Cases have been reported in San Francisco and the South Bay.

Animal care experts say the Canine Influenza Virus (CIV) is extremely contagious. It is treatable but can pose a serious health risk to your pet. 

Symptoms include coughing, nasal and eye discharge, lethargy, loss of appetite, and fever.

In severe cases, the virus may progress to pneumonia and require hospitalization, according to the Humane Society Silicon Valley. 

Animal care officials advise pet owners to contact your veterinarian if your dog shows these symptoms. 

The SPCA is urging owners to get their dogs vaccinated, especially if their pets are regularly around large groups of other dogs, like at doggie daycare or dog parks.

One expert tells KTVU, it is extremely rare to see the spread of CIV. Dr. Dani Rabwin of Broadway Pet Hospital in Oakland says there were cases in the Midwest a few years ago and veterinarians have been keeping their eyes open to see if the virus would show up in other parts of the country.

"It was first reported and really talked about in the news in Chicago a couple of years ago and we're now hearing confirmed cases of it in the South Bay and San Francisco," Dr. Rabwin said. 

San Francisco SPCA confirms one case of dog influenza. According to the Centers for Disease Control and Prevention the virus originated in horses, which spread to dogs. 

"Typical symptoms look like what people think of as kennel cough, so coughing and sneezing.
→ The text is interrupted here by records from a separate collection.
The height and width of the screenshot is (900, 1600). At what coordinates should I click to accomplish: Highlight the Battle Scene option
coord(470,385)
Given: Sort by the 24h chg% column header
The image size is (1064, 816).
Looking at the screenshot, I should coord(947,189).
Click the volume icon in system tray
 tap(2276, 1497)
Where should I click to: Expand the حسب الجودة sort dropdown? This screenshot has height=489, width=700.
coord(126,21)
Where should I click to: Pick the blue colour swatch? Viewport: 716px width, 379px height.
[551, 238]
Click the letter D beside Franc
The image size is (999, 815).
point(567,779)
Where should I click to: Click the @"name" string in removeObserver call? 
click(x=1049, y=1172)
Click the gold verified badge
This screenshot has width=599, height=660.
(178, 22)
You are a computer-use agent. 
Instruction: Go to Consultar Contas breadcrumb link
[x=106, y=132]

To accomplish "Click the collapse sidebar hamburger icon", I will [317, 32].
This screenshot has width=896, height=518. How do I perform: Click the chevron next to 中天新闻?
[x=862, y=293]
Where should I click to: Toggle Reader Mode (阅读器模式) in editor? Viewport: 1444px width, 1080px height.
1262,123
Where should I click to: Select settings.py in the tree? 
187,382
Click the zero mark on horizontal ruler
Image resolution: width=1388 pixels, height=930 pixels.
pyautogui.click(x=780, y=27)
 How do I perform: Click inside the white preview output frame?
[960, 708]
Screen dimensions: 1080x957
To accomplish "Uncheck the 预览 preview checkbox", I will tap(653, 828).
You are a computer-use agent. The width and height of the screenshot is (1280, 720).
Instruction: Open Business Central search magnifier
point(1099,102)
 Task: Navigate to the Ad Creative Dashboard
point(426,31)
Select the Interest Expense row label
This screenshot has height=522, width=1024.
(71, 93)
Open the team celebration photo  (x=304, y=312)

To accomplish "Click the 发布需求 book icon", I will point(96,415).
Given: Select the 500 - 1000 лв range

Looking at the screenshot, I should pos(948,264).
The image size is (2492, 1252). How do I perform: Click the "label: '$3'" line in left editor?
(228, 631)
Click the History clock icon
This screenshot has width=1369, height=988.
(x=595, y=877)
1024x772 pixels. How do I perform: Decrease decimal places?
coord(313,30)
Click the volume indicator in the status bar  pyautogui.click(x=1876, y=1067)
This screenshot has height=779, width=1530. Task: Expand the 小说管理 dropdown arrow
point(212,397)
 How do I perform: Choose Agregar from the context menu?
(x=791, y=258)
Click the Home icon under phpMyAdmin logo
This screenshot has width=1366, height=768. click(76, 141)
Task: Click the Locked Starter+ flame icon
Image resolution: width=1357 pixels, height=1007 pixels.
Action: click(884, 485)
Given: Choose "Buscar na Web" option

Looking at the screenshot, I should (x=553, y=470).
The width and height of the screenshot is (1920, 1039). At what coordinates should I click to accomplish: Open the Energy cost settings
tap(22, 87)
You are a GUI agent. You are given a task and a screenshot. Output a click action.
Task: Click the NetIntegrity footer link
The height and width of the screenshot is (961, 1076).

So it will start with that, but can develop into a much more serious respiratory condition," Dr. Rabwin said. 

Humans cannot get the flu from dogs, but canine flu can be passed onto other dogs through your pet's leash and clothing you're wearing.

So if you think you have been around a dog that might have the flu, experts advise you help prevent the spread of the virus and wash your hands, change your clothes, and clean off your shoes. 

If you think your dog has symptoms for the flu, you should take them to see an expert. Then they'll get the flu vaccination, which is two shots, three weeks apart.